Today’s potent description of the impact of the wilful shooting of civilians by soldiers of the 1st Battalion, Parachute Regiment (1 Para), is written by a member of the Irish Examiner’s staff whose family was touched to the core by an event which is as seminal to the story of the North and its relationship with the UK as earlier notable turning points in history, such as that other Bloody Sunday in Croke Park in 1920.
It can be ranked alongside the Jallianwala Bagh (Amritsar) massacre of 1919 and yet a third Bloody Sunday on Selma’s Edmund Pettus Bridge in 1965 as the moments when human and civil rights became, eventually, unstoppable forces.
It is important for states, especially relatively young ones such as Ireland, to retain a full appreciation about what has been achieved and the sacrifices of ordinary people.
It is only by such recognition that the paths to progress and reconciliation can be cleared and the determination instilled to continue to build a better and more peaceful future. For that to take place in Ireland, there must be awareness of the grievous losses of all.
The concluding paragraph of the Saville Report states: “The firing by soldiers of 1 Para on Bloody Sunday caused the deaths of 13 people and injury to a similar number, none of whom was posing a threat of causing death or serious injury.
“What happened on Bloody Sunday strengthened the Provisional IRA, increased nationalist resentment and hostility towards the army and exacerbated the violent conflict of the years that followed. Bloody Sunday was a tragedy for the bereaved and the wounded and a catastrophe for the people of Northern Ireland.”
A catastrophe indeed.
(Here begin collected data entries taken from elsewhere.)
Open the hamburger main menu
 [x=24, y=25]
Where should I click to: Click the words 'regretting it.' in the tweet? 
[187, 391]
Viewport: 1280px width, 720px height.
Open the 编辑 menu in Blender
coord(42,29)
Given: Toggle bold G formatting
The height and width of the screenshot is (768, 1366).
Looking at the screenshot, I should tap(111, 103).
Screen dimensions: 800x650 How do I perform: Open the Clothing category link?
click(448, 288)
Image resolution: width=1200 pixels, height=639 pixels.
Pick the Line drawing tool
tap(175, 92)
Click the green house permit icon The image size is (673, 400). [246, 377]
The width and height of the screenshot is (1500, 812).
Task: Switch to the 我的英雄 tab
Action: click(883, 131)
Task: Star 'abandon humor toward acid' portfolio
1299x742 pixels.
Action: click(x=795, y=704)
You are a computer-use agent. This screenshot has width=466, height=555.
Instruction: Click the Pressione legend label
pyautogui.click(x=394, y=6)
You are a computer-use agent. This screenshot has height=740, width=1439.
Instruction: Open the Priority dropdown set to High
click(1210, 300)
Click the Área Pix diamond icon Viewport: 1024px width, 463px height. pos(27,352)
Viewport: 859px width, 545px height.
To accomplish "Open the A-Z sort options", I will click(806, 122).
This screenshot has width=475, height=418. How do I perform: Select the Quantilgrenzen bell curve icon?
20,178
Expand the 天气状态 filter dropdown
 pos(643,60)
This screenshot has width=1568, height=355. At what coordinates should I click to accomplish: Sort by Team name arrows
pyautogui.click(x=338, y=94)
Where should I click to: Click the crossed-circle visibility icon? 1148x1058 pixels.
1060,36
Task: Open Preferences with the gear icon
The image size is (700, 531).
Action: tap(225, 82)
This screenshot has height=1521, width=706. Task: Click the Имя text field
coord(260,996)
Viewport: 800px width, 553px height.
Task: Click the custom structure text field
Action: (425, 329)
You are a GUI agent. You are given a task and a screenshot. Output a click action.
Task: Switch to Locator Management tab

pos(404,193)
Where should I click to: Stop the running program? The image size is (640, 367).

The question which now faces the whole of Ireland is how it is to manage that shared and scarred past to create a positive future as its legacy.
Our reporter describes her feelings for ‘Soldier F’, who emerged from Glenfada Park to shoot her 31-year-old uncle in the back. She has chosen to honour the recollection of the words of Paddy Doherty, father of six, who told his children not to hate because “hate eats at your heart”.
It is a fine epitaph and one which repays the sharing.